[Extracted records]
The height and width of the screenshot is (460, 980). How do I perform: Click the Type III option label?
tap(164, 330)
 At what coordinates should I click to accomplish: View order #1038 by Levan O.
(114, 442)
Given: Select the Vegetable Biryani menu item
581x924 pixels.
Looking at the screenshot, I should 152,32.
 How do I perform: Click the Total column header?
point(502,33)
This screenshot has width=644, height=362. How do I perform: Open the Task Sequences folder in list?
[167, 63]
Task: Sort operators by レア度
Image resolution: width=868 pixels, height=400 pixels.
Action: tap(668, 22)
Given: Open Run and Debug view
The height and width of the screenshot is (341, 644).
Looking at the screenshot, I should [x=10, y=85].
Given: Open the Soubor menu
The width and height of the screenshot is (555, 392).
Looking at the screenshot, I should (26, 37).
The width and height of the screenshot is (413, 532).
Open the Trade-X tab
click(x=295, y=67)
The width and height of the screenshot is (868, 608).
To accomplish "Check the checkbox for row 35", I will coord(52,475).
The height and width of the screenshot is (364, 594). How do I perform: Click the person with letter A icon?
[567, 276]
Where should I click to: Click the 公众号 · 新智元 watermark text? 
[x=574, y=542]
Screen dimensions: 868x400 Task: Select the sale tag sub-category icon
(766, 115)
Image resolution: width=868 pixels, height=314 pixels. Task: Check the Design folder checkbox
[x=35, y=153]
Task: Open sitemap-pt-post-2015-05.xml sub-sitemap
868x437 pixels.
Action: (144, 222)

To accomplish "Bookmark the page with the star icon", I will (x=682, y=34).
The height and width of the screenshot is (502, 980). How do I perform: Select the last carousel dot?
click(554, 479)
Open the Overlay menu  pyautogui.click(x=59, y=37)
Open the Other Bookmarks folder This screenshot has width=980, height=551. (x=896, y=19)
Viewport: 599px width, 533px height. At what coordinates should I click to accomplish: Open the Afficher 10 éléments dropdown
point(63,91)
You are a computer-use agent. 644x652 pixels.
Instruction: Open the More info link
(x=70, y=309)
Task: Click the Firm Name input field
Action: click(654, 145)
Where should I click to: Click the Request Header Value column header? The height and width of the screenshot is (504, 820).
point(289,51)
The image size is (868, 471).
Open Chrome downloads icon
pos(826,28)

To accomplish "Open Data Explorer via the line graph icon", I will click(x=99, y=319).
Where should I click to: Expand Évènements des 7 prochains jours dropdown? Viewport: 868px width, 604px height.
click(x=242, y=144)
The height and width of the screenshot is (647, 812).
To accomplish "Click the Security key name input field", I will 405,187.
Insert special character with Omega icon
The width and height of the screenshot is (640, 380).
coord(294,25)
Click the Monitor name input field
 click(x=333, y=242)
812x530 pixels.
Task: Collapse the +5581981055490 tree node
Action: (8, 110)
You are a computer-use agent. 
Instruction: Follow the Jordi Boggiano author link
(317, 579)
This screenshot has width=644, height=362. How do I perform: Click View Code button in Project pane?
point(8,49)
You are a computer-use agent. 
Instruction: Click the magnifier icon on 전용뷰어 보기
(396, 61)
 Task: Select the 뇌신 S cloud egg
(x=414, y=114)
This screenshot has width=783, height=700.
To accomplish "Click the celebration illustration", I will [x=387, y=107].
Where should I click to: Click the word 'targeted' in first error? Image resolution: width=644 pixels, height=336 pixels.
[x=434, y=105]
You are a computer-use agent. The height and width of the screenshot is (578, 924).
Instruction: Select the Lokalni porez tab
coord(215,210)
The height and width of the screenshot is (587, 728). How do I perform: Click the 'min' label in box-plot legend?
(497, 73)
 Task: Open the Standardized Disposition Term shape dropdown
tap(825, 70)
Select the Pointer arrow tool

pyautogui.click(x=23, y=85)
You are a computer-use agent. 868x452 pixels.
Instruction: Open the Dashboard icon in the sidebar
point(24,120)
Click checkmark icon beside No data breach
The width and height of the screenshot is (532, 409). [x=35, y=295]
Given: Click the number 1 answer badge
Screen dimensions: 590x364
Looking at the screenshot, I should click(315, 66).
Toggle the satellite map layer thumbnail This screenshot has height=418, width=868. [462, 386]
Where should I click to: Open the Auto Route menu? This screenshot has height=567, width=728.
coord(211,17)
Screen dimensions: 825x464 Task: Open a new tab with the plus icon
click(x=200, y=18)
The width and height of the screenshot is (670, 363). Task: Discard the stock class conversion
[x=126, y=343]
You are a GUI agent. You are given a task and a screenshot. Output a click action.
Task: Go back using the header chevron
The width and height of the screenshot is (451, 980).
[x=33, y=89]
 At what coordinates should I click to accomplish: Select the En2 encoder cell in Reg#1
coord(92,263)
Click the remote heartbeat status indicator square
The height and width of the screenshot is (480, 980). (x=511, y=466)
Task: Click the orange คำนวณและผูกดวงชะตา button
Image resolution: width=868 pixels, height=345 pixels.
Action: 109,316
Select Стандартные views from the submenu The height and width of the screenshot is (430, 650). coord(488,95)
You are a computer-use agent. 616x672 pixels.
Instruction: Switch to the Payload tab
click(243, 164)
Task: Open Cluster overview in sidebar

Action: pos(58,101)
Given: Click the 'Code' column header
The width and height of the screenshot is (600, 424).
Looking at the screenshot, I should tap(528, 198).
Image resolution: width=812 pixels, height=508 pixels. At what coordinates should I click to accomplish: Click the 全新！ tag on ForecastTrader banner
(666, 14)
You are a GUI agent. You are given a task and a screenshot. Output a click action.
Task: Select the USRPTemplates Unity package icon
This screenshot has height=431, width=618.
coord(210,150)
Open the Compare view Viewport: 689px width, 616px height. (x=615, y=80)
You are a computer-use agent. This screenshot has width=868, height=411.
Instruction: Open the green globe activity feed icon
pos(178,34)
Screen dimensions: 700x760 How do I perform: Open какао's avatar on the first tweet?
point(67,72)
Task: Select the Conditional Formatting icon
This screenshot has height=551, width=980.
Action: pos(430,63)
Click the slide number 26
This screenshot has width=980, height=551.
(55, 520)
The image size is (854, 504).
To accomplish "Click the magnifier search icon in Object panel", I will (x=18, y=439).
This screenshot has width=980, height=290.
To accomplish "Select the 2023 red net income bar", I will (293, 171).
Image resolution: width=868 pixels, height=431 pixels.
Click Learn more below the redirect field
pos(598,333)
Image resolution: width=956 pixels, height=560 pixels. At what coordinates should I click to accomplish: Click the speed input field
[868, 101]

Activity:
Please return all of the entries exactly as they were given.

Finished exercise:
The height and width of the screenshot is (460, 980). How do I perform: Click the Type III option label?
tap(164, 330)
 At what coordinates should I click to accomplish: View order #1038 by Levan O.
(114, 442)
Given: Select the Vegetable Biryani menu item
581x924 pixels.
Looking at the screenshot, I should 152,32.
 How do I perform: Click the Total column header?
point(502,33)
This screenshot has width=644, height=362. How do I perform: Open the Task Sequences folder in list?
[167, 63]
Task: Sort operators by レア度
Image resolution: width=868 pixels, height=400 pixels.
Action: tap(668, 22)
Given: Open Run and Debug view
The height and width of the screenshot is (341, 644).
Looking at the screenshot, I should [x=10, y=85].
Given: Open the Soubor menu
The width and height of the screenshot is (555, 392).
Looking at the screenshot, I should (26, 37).
The width and height of the screenshot is (413, 532).
Open the Trade-X tab
click(x=295, y=67)
The width and height of the screenshot is (868, 608).
To accomplish "Check the checkbox for row 35", I will coord(52,475).
The height and width of the screenshot is (364, 594). How do I perform: Click the person with letter A icon?
[567, 276]
Where should I click to: Click the 公众号 · 新智元 watermark text? 
[x=574, y=542]
Screen dimensions: 868x400 Task: Select the sale tag sub-category icon
(766, 115)
Image resolution: width=868 pixels, height=314 pixels. Task: Check the Design folder checkbox
[x=35, y=153]
Task: Open sitemap-pt-post-2015-05.xml sub-sitemap
868x437 pixels.
Action: (144, 222)

To accomplish "Bookmark the page with the star icon", I will (x=682, y=34).
The height and width of the screenshot is (502, 980). How do I perform: Select the last carousel dot?
click(554, 479)
Open the Overlay menu  pyautogui.click(x=59, y=37)
Open the Other Bookmarks folder This screenshot has width=980, height=551. (x=896, y=19)
Viewport: 599px width, 533px height. At what coordinates should I click to accomplish: Open the Afficher 10 éléments dropdown
point(63,91)
You are a computer-use agent. 644x652 pixels.
Instruction: Open the More info link
(x=70, y=309)
Task: Click the Firm Name input field
Action: click(654, 145)
Where should I click to: Click the Request Header Value column header? The height and width of the screenshot is (504, 820).
point(289,51)
The image size is (868, 471).
Open Chrome downloads icon
pos(826,28)

To accomplish "Open Data Explorer via the line graph icon", I will click(x=99, y=319).
Where should I click to: Expand Évènements des 7 prochains jours dropdown? Viewport: 868px width, 604px height.
click(x=242, y=144)
The height and width of the screenshot is (647, 812).
To accomplish "Click the Security key name input field", I will 405,187.
Insert special character with Omega icon
The width and height of the screenshot is (640, 380).
coord(294,25)
Click the Monitor name input field
 click(x=333, y=242)
812x530 pixels.
Task: Collapse the +5581981055490 tree node
Action: (8, 110)
You are a computer-use agent. 
Instruction: Follow the Jordi Boggiano author link
(317, 579)
This screenshot has width=644, height=362. How do I perform: Click View Code button in Project pane?
point(8,49)
You are a computer-use agent. 
Instruction: Click the magnifier icon on 전용뷰어 보기
(396, 61)
 Task: Select the 뇌신 S cloud egg
(x=414, y=114)
This screenshot has width=783, height=700.
To accomplish "Click the celebration illustration", I will [x=387, y=107].
Where should I click to: Click the word 'targeted' in first error? Image resolution: width=644 pixels, height=336 pixels.
[x=434, y=105]
You are a computer-use agent. The height and width of the screenshot is (578, 924).
Instruction: Select the Lokalni porez tab
coord(215,210)
The height and width of the screenshot is (587, 728). How do I perform: Click the 'min' label in box-plot legend?
(497, 73)
 Task: Open the Standardized Disposition Term shape dropdown
tap(825, 70)
Select the Pointer arrow tool

pyautogui.click(x=23, y=85)
You are a computer-use agent. 868x452 pixels.
Instruction: Open the Dashboard icon in the sidebar
point(24,120)
Click checkmark icon beside No data breach
The width and height of the screenshot is (532, 409). [x=35, y=295]
Given: Click the number 1 answer badge
Screen dimensions: 590x364
Looking at the screenshot, I should click(315, 66).
Toggle the satellite map layer thumbnail This screenshot has height=418, width=868. [462, 386]
Where should I click to: Open the Auto Route menu? This screenshot has height=567, width=728.
coord(211,17)
Screen dimensions: 825x464 Task: Open a new tab with the plus icon
click(x=200, y=18)
The width and height of the screenshot is (670, 363). Task: Discard the stock class conversion
[x=126, y=343]
You are a GUI agent. You are given a task and a screenshot. Output a click action.
Task: Go back using the header chevron
The width and height of the screenshot is (451, 980).
[x=33, y=89]
 At what coordinates should I click to accomplish: Select the En2 encoder cell in Reg#1
coord(92,263)
Click the remote heartbeat status indicator square
The height and width of the screenshot is (480, 980). (x=511, y=466)
Task: Click the orange คำนวณและผูกดวงชะตา button
Image resolution: width=868 pixels, height=345 pixels.
Action: 109,316
Select Стандартные views from the submenu The height and width of the screenshot is (430, 650). coord(488,95)
You are a computer-use agent. 616x672 pixels.
Instruction: Switch to the Payload tab
click(243, 164)
Task: Open Cluster overview in sidebar

Action: pos(58,101)
Given: Click the 'Code' column header
The width and height of the screenshot is (600, 424).
Looking at the screenshot, I should tap(528, 198).
Image resolution: width=812 pixels, height=508 pixels. At what coordinates should I click to accomplish: Click the 全新！ tag on ForecastTrader banner
(666, 14)
You are a GUI agent. You are given a task and a screenshot. Output a click action.
Task: Select the USRPTemplates Unity package icon
This screenshot has height=431, width=618.
coord(210,150)
Open the Compare view Viewport: 689px width, 616px height. (x=615, y=80)
You are a computer-use agent. This screenshot has width=868, height=411.
Instruction: Open the green globe activity feed icon
pos(178,34)
Screen dimensions: 700x760 How do I perform: Open какао's avatar on the first tweet?
point(67,72)
Task: Select the Conditional Formatting icon
This screenshot has height=551, width=980.
Action: pos(430,63)
Click the slide number 26
This screenshot has width=980, height=551.
(55, 520)
The image size is (854, 504).
To accomplish "Click the magnifier search icon in Object panel", I will (x=18, y=439).
This screenshot has width=980, height=290.
To accomplish "Select the 2023 red net income bar", I will (293, 171).
Image resolution: width=868 pixels, height=431 pixels.
Click Learn more below the redirect field
pos(598,333)
Image resolution: width=956 pixels, height=560 pixels. At what coordinates should I click to accomplish: Click the speed input field
[868, 101]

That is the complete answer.